Ronald is an elected Fellow of the American Association for the Advancement of Science (AAAS). She was awarded Fulbright (1984, 2012), Guggenheim (2000), and Japan Society for the Promotion of Science (JSPS)(2008) Fellowships. She and her colleagues were recipients of the USDA 2008 National Research Initiative Discovery Award for their work on submergence tolerant rice. In 2009, they were finalists for the World Technology Award for Environment. In 2009, Ronald received the National Association of Science Writers in Society Journalism Award and was nominated for the Biotech Humanitarian Award. In 2011, Ronald was selected to be the Charles Valentine Riley lecturer, an annual event cosponsored by the AAAS and the World Food Prize Foundation. In 2011, Ronald was selected as one of the 100 most creative people in business by Fast Company Magazine. In 2012, Ronald was awarded the Louis Malassis International Scientific Prize for Agriculture and Food. In 2012, Ronald, Mackill and postdoctoral fellow Xu received the Tech Award 2012 for innovative use of technology to benefit humanity. In 2015 Ronald was selected by Scientific American as one of the Worldview 100—a list of the world’s 100 most influential people in biotechnology.

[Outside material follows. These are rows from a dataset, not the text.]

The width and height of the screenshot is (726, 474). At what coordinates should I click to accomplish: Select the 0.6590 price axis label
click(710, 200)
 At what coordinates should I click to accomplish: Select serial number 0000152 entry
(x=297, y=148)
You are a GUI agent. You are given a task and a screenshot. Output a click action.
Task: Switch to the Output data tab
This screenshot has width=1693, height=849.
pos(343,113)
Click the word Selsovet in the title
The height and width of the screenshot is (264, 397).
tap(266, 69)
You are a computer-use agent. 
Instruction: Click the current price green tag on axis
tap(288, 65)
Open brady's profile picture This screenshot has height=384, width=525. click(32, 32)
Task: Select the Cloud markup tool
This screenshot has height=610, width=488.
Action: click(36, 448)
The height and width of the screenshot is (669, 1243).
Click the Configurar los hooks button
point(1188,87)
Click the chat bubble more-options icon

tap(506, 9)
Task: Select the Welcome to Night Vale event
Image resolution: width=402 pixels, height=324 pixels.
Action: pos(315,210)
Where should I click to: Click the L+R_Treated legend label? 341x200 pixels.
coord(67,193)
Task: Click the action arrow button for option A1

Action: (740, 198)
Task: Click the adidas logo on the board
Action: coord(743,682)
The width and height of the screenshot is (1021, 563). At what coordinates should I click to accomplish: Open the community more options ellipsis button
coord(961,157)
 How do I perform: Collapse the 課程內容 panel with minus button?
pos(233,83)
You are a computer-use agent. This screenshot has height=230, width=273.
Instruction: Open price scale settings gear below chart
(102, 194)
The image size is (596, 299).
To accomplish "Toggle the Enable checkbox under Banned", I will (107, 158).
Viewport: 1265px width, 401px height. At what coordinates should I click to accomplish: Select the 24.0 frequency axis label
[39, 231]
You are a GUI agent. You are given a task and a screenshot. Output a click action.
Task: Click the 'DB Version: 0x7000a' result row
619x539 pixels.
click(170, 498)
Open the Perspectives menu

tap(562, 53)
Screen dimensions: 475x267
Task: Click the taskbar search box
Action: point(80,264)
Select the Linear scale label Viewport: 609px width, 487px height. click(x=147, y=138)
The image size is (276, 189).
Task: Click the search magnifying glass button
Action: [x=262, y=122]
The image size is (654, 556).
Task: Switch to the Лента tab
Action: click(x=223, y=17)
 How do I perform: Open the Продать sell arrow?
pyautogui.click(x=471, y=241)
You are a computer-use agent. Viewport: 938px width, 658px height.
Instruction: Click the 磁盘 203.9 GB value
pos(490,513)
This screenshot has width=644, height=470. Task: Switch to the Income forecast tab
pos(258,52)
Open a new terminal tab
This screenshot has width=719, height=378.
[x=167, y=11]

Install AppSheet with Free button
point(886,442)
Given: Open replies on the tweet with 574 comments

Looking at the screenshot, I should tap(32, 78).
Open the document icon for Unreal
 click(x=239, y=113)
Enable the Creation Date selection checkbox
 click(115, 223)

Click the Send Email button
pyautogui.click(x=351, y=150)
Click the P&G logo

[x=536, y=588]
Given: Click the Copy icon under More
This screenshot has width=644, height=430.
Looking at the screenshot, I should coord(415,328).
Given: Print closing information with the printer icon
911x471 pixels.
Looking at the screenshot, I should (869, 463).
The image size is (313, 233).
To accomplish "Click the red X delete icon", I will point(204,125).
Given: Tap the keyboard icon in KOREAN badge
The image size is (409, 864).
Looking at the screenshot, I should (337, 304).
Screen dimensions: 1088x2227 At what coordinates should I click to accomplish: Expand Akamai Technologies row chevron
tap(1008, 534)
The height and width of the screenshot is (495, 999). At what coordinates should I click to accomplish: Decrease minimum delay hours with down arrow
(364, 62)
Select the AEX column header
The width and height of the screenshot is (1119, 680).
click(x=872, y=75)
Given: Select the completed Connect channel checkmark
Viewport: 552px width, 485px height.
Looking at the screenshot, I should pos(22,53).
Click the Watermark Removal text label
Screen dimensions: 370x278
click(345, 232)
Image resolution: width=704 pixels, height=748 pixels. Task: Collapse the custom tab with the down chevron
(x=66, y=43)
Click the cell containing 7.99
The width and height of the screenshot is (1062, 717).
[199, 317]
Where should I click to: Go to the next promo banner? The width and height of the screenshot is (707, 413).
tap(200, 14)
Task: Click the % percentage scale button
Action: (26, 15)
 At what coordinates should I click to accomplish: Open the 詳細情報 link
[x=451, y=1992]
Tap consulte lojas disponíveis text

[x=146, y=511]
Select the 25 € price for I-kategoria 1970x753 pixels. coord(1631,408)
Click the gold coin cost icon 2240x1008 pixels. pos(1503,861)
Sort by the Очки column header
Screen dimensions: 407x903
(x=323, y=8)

Chronological list of honors

  • 2006 Fellow, American Association for the Advancement of Science(AAAS)
  • 2007 Fellow, Japan Society for the Promotion of Science (JSPS)
  • 2007 Xu et al. 2006 Sub1A paper selected by Consultative Group on International Agricultural Research (CGIAR) Science Award for outstanding scientific article
  • 2007 Xu et al. 2006 Sub1A paper selected by Faculty of 1000 Biology as one of the most important advances in the field
  • 2008 USDA National Research Initiative Discovery Award
  • 2008 Tomorrow's Table selected as Outstanding Book of the Year by Seed Magazine
  • 2009 Science in Society Journalism Award
  • 2010 Professor as International Scholar, Ministry of Education, Science and Technology, Korea, Kyung Hee University
  • 2011 Riley Lecture (Selected by the AAAS, US National Academies, Riley Foundation and the World Food Prize Committee)
  • 2012 Fulbright-Tocqueville Distinguished Chair Award, Universite de Montpellier 2 and the Institut de Recherche pour le Developpement
  • 2012 The Tech Award: Technology Benefiting Humanity
  • 2015 One of the 100 Top Most Influential People in Biotechnology
  • Personal life

    Ronald is the daughter of Patricia and Robert Ronald (Ne' Rosenthal). Her father Robert, a Jewish refugee, wrote a memoir entitled "Last Train to Freedom".

    From the age of 12, Ronald spent each summer backpacking in the Sierra Nevada Wilderness where she developed a love for plant biology. As a college student at Reed she became intrigued by the interactions of plants with other organisms and for her senior thesis, studied the recolonization of Mt. St Helens, where Helen Stafford (1922–2011) was her thesis advisor.

    Between 1961 and 1978, Ronald lived in San Mateo, California. She received her bachelor's degree from Reed College in Portland, Oregon. She carried out her graduate work at Stanford University, Uppsala University, Sweden and The University of California, Berkeley.

    As a Fulbright Scholar in Sweden she studied how plants interact with mycorrhizal fungi with Nils Fries and as a graduate student began to study plant-bacterial interactions in the laboratory of Brian Staskawicz. She carried out her postdoctoral research in the laboratory of Steven Tanksley at Cornell University.

    In 1996 she married Raoul Adamchak, an organic farmer. They have two children, Cliff and Audrey.

    The song "Sierra Bound" by Rita Hosking from her 2013 CD Little Boat is about Ronald.